Computing stuff tied to the physical world

Lessons from history

In Musings on Aug 12, 2015 at 00:01

(No, not the kind of history lessons we all got treated to in school…)

What I’d like to talk about, is how to deal with sensor readings over time. As described in last week’s post, there’s the “raw” data:

raw/rf12/868-5/3 "0000000000038d09090082666a"
raw/rf12/868-5/3 "0000000000038e09090082666a"
raw/rf12/868-5/3 "0000000000038f090900826666"

… and there’s the decoded data, i.e. in this case:

sensor/BATT-2 {"node":"rf12/868-5/3","ping":592269,
sensor/BATT-2 {"node":"rf12/868-5/3","ping":592270,
sensor/BATT-2 {"node":"rf12/868-5/3","ping":592271,

In both cases, we’re in fact dealing with a series of readings over time. This aspect tends to get lost a bit when using MQTT, since each new reading is sent to the same topic, replacing the previous data. MQTT is (and should be) 100% real-time, but blissfully unaware of time.

The raw data is valuable information, because everything else derives from it. This is why in HouseMon I stored each entry as timestamped text in a logfile. With proper care, the raw data can be an excellent way to “replay” all received data, whether after a major database or other system failure, or to import all the data into a new software application.

So much for the raw data, and keeping a historical archive of it all – which is good practice, IMO. I’ve been saving raw data for some 8 years now. It requires relatively little storage when saved as daily text files and gzip-compressed: about 180 Mb/year nowadays.

Now let’s look a bit more at that decoded sensor data…

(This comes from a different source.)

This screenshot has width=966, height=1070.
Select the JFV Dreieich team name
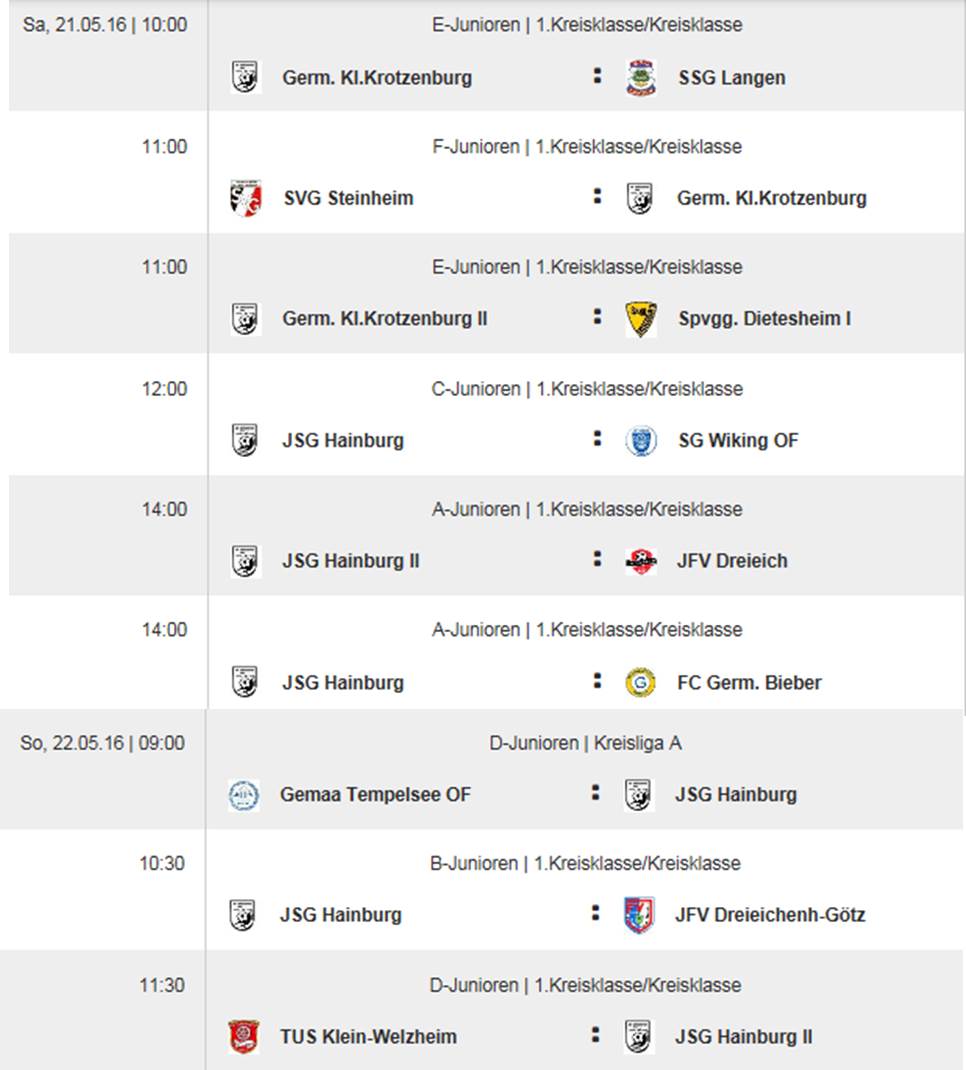pos(732,561)
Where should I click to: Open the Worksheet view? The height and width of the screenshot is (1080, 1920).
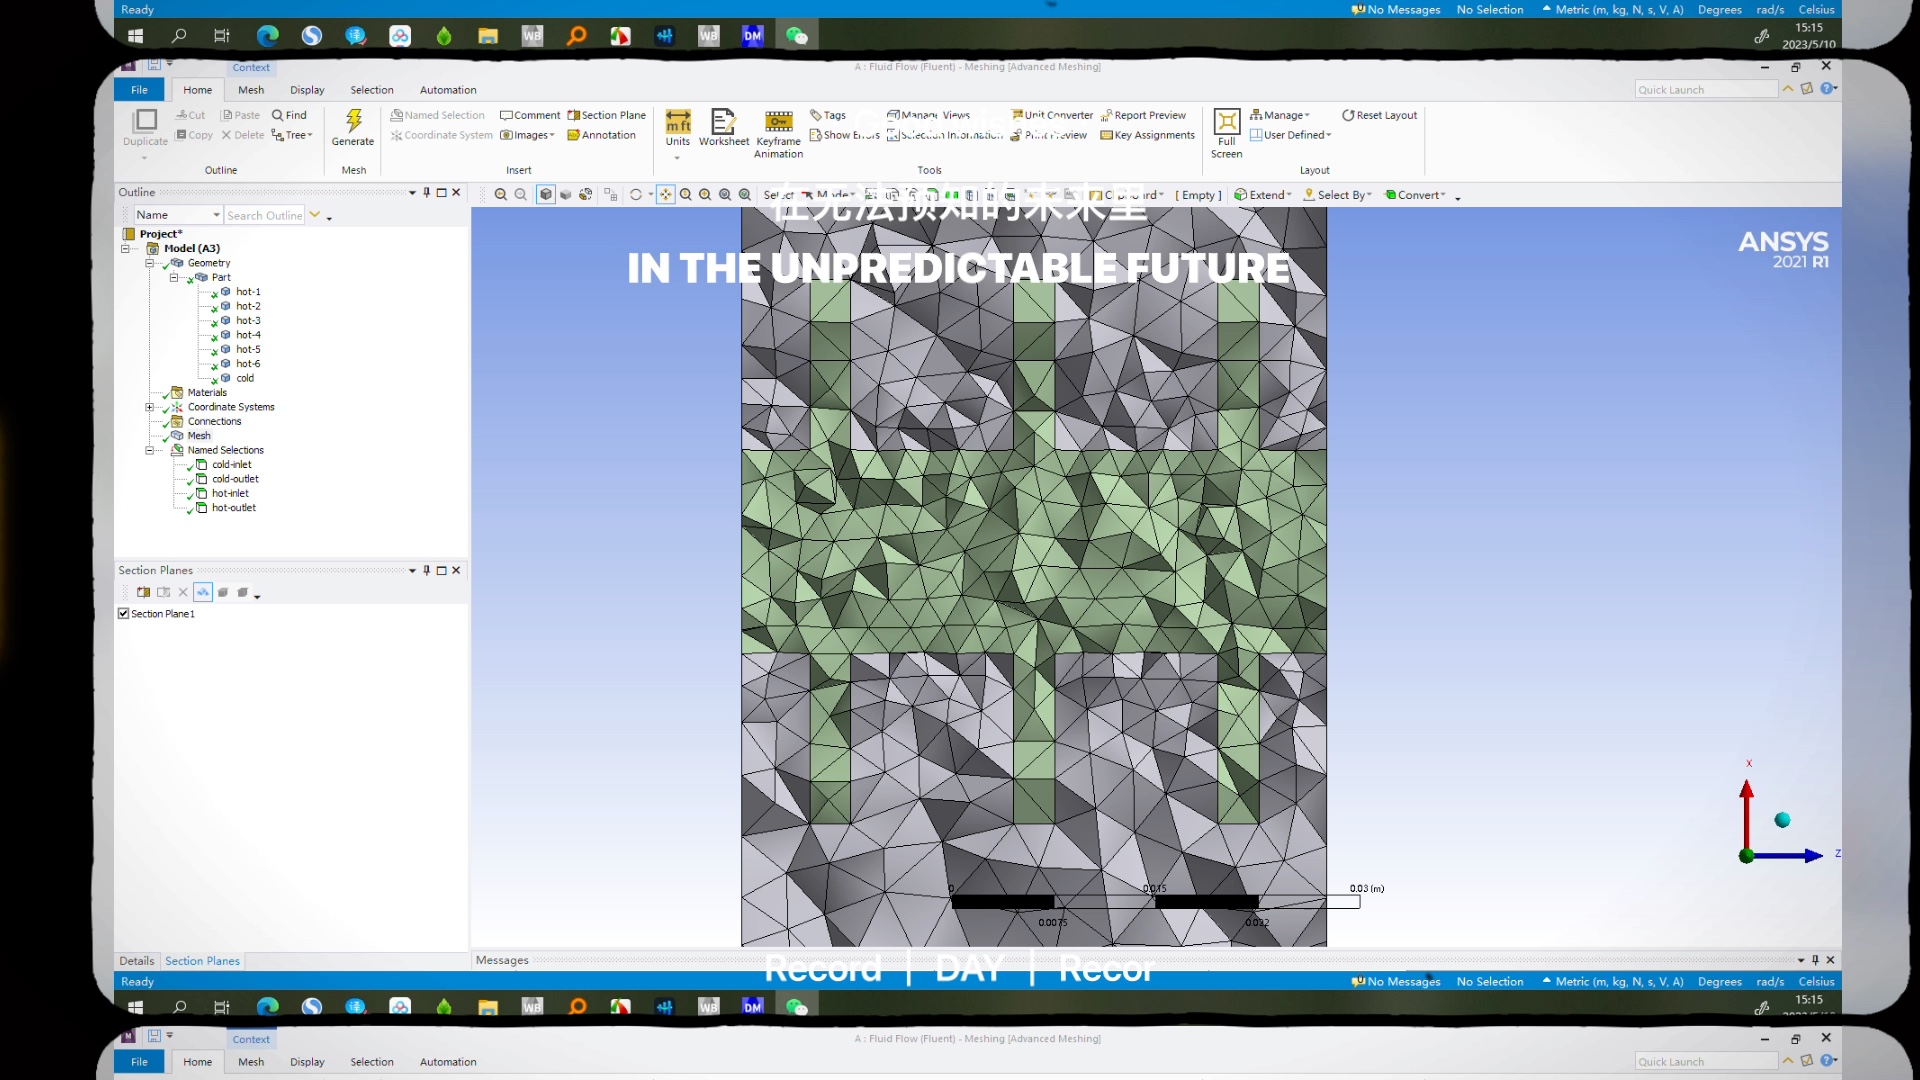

When working on HouseMon, I noticed that it’s incredibly useful to have access to both the latest value and the previous value. In the case of these “BATT-*” nodes, for example, having both allows us to determine the elapsed time since the previous reception (using the “time” field), or to check whether any packets have been missed (using the “ping” counter).

With readings of cumulative or aggregating values, the previous reading is in fact essential to be able to calculate an instantaneous rate (think: gas and electricity meters).

In the past, I implemented this by having each entry store a previous and a latest value (and time stamp), but with MQTT we could actually simplify this considerably.

The trick is to use MQTT’s brilliant “RETAIN” flag:

  • in each published sensor message, we set the RETAIN flag to true
  • this causes the MQTT broker (server) to permanently store that message
  • when a new client connects, it will get all saved messages re-sent to it the moment it subscribes to a corresponding topic (or wildcard topic)
  • such re-sent messages are flagged, and can be recognised as such by the client, to distinguish them from genuinely new real-time messages
  • in a way, retained message handling is a bit like a store-and-forward mechanism
  • … but do keep in mind that only the last message for each topic is retained

What’s the point? Ah, glad you asked :)

In MQTT, a RETAINed message is one which can very gracefully deal with client connects and disconnects: a client need not be connected or subscribed at the time such a message is published. With RETAIN, the client will receive the message the moment it connects and subscribes, even if this is after the time of publication.

In other words: RETAIN flags a message as representing the latest state for that topic.

The best example is perhaps a switch which can be either ON or OFF: whenever the switch is flipped we publish either “ON” or “OFF” to topic “my/switch”. What if the user interface app is not running at the time? When it comes online, it would be very useful to know the last published value, and by setting the RETAIN flag we make sure it’ll be sent right away.

The collection of RETAINed messages can also be viewed as a simple key-value database.

For an excellent series of posts about MQTT, see this index page from HiveMQ.

But I digress – back to the history aspect of all this…

If every “sensor/…” topic has its RETAIN flag set, then we’ll receive all the last-known states the moment we connect and subscribe as MQTT client. We can then immediately save these in memory, as “previous” values.

Now, whenever a new value comes in:

  • we have the previous value available
  • we can do whatever we need to do in our application
  • when done, we overwrite the saved previous value with the new one

So in memory, our applications will have access to the previous data, but we don’t have to deal with this aspect in the MQTT broker – it remains totally ignorant of this mechanism. It simply collects messages, and pushes them to apps interested in them: pure pub-sub!